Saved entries
========

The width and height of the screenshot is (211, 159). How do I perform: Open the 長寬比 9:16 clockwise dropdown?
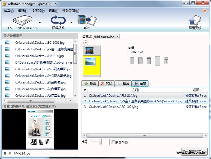[x=106, y=37]
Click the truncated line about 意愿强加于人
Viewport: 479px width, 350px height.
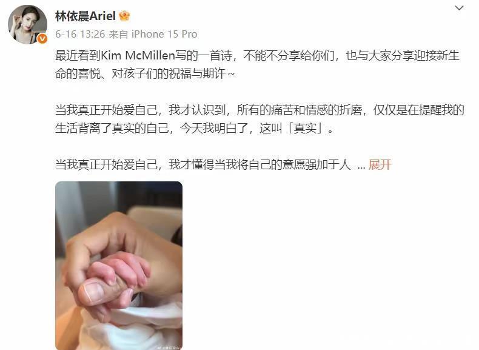pyautogui.click(x=203, y=164)
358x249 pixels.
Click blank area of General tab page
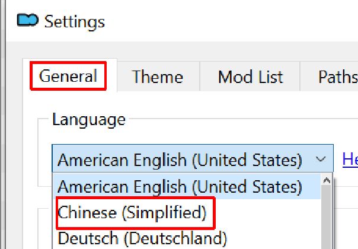pyautogui.click(x=30, y=148)
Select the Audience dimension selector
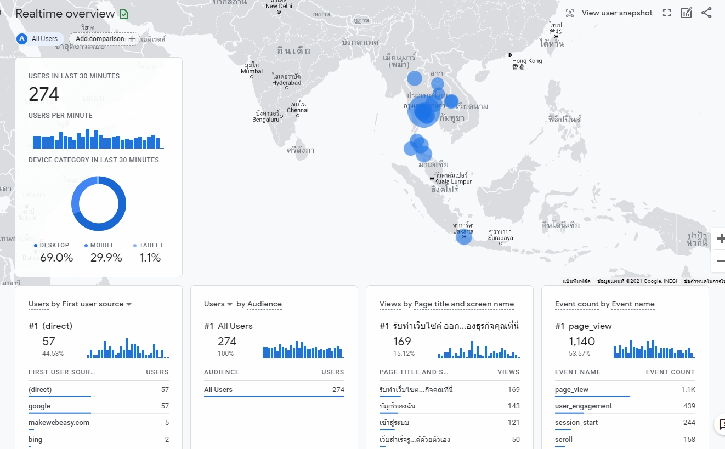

========

TASK DESCRIPTION —
Please retype exactly the lines from the line containing "Click the truncated line about 意愿强加于人" through the final line of the records above, inclusive, leaving out any pictures.

TASK SOLUTION —
Click the truncated line about 意愿强加于人
Viewport: 479px width, 350px height.
pyautogui.click(x=203, y=164)
358x249 pixels.
Click blank area of General tab page
pyautogui.click(x=30, y=148)
Select the Audience dimension selector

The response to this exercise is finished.